● Texto para leitura
■ ■ ■ ■ ■ ■ ■

Como vimos nos posts anteriores, os modelos ditos ‘terapêuticos’ pautava-se no sistema biomético, visando a hospitalização e a segregação. Nestes, o sujeito portador de um distúrbio não era considerado como pessoa dotada de razão, vontade e humana. Eram indivíduos a serem vigiados, controlados e disciplinados. Um exemplo desse tratamento, é a história da uma mulher que morreu aprisionada em um hospício por falta de cuidados. Sua existência foi esquecida no local, ou seja, morreu de fome e frio. Somente depois de muito tempo que seu corpo foi encontrado, já petrificado e em posição fetal. Tais acontecimentos evidenciaram a necessidade de superar esse modelo (AMARANTE, 2007).

Estratégias de atuação na Saúde Mental e o Atendimento Psicossocial
Nas semanas anteriores, trabalhamos diversas tentativas e em diversos países de superar o modelo psiquiátrico arcaico. Em alguns, apresentava-se a proposta de reformulação dos serviços ofertados, tentativas de humanizar o espaço hospitalar e até, utilizá-los somente em casos excepcionais. Entretanto, as mudanças foram superficiais e não fugia-se de forma completa das atividades e concepções elaboradas historicamente. Assim, de acordo com Amarante (2007), ultrapassar essas refutações, é necessário pensar o campo de saúde mental e atenção psicossocial como um processo contínuo, nocivo e aberto à mudança, ou melhor, como um processo elaborado socialmente.

■ ■ ■ ■ ■ ■ ■

● Dados fornecidos
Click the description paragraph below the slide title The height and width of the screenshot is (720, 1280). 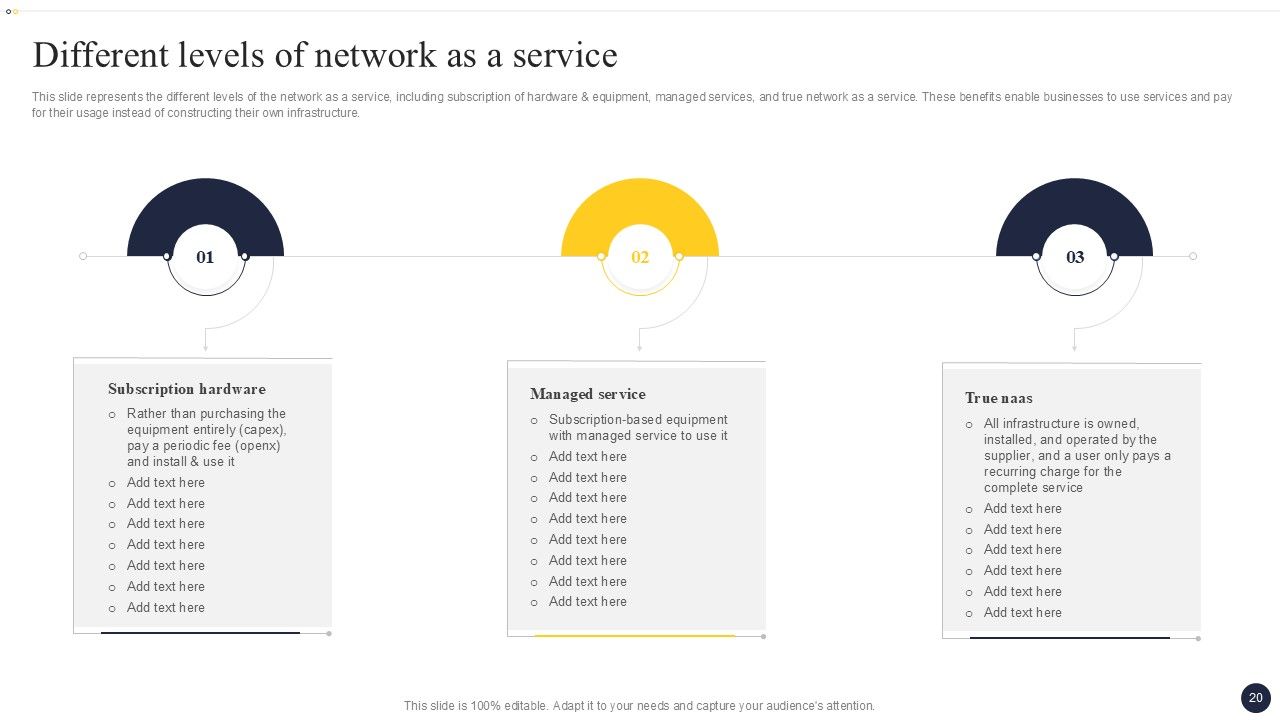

■ ■ ■ ■ ■ ■ ■

● Tarefa
Reescreva de forma mais breve o parágrafo do texto para leitura que começa com "Como vimos nos posts anteriores", mantendo seus fatos principais.

● Sua resposta
Os modelos ditos terapêuticos visavam a hospitalização e a segregação. Não tratavam o portador de distúrbio como pessoa dotada de razão e vontade, mas como alguém a ser vigiado, controlado e disciplinado. Um exemplo é uma mulher esquecida em um hospício, que morreu de fome e frio. Seu corpo só foi encontrado muito tempo depois, petrificado e em posição fetal. Esses fatos mostraram a necessidade de superar esse modelo (AMARANTE, 2007).